* Data to process
********

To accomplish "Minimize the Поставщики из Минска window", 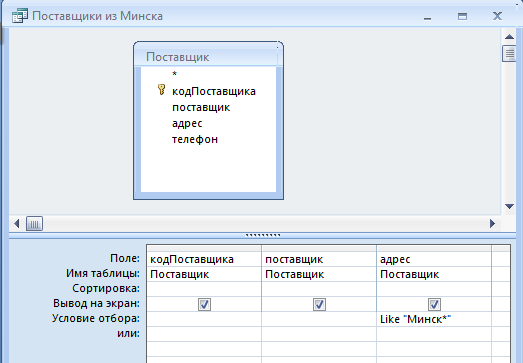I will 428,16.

********

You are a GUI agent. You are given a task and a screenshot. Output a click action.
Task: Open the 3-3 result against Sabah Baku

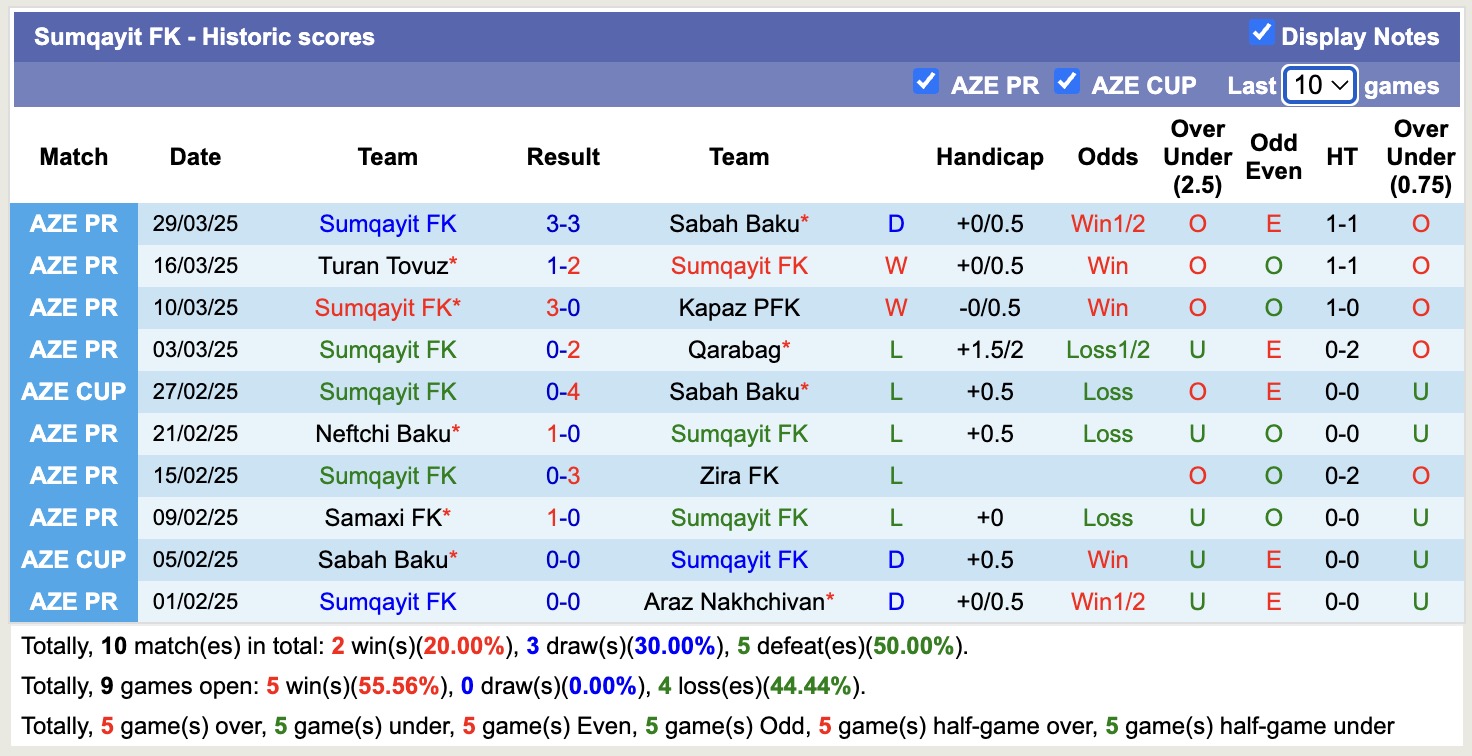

********

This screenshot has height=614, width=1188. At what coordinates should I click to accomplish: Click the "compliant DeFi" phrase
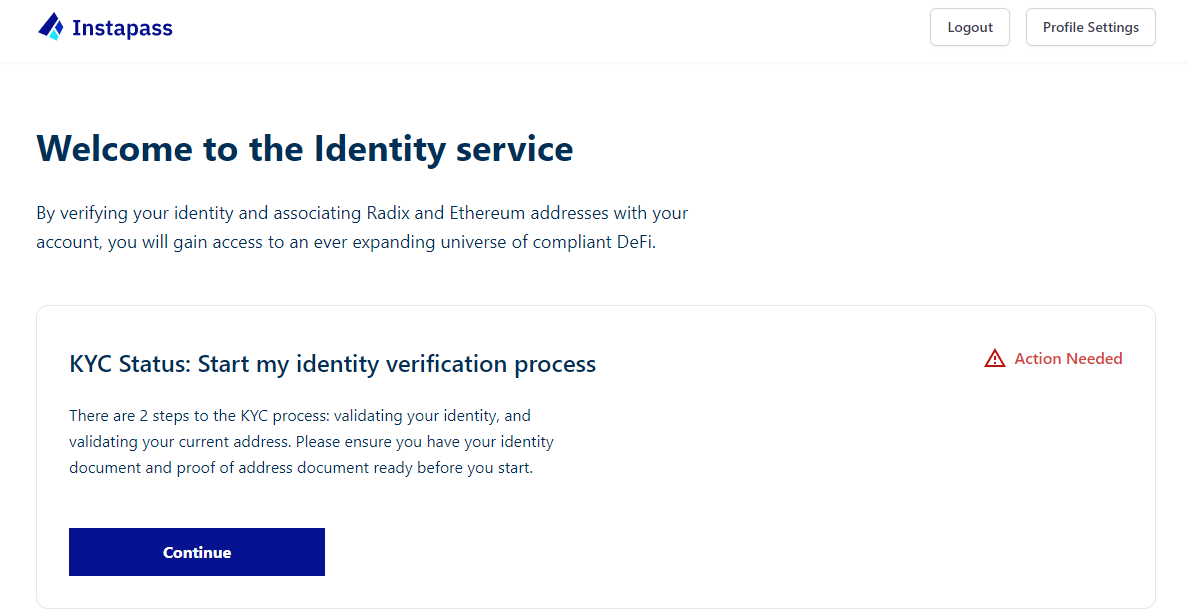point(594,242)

********

* What is required
Copy verbatim, from the listing above, each line from the one containing "You are a GUI" down to the one containing "Task: Open the 3-3 result against Sabah Baku", inclusive.

* Answer space
You are a GUI agent. You are given a task and a screenshot. Output a click action.
Task: Open the 3-3 result against Sabah Baku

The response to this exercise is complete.